I guess an argument could be made for the others you listed though...Generally,if their discovery is to help millions of people in the following years,maybe that is worth a couple of lives early on if the discovery is in danger.Let's say someone found the cure for AIDS,but for some reason,there are a few people seriously jeopardizing the cure - would it be morally correct to remove those threats for the sake of helping millions of others?Yes,I think so.

It is pretty clear though,that the cause must really be a great one in order to justify this way of thinking.I don't know what's so great about men such as Napoleon though.


Yes, yes, you got me correct; and I have to agree with you, my conclusion was the same.:thumbs_up

I used Napoleon because Raskolnikov used it also.

Gladys
08-16-2008, 06:34 PM
It is interesting that Raskolnikov was specifically upset by his sister's decision to help him by marrying a Luzhin, and he interpreted that as his sister's casuistry. I read that most psychologists agree that people mostly hate at other people, acts, behavior and doings, which they see inner themselves.Indeed, the rational Razumihin tells Dounia, early on, that she and Raskolnikov seem like clones in the way each thinks. You're so right!

bazarov
08-17-2008, 03:41 AM
Well, I think that book is giving the answer. Like Dostoevsky wrote in "The Brothers Karamazov":" If God does not exist then everything is permitted." He said that because he was assured that God does exists.

Ivan said that and he believed that there is no God. But, there is Alyosha who believes that there is God. So, which one of them is Dostoevsky?
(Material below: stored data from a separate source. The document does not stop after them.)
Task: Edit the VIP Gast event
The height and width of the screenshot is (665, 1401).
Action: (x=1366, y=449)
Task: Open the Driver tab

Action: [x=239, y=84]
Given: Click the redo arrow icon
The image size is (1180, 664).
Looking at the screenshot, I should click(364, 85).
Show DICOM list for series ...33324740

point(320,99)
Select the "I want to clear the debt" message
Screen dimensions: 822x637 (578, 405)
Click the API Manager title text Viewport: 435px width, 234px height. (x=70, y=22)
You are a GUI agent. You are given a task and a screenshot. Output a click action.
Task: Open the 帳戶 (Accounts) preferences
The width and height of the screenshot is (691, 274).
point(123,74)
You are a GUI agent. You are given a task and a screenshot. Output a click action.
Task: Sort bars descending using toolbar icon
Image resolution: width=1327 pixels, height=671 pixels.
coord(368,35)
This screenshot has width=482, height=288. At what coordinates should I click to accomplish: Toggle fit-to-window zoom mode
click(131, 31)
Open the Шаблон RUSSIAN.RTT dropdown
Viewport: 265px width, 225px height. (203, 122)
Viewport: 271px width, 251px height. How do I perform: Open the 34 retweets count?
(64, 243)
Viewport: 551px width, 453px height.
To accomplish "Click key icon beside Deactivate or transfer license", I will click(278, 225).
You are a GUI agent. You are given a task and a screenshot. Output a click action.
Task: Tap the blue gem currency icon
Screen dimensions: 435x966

I think it's Alyosha; with Ivan he gives us his perception of smart intelligent atheist. He never tells us which one of them is right and which one is wrong.




I read that most psychologists agree that people mostly hate at other people, acts, behavior and doings, which they see inner themselves. And that is one of many examples how detailed and perfectionist was Dostoevsky.

Do you personally like more people who are much different then you, or those few smart people who are similar to you? I think you probably like more those few. I do.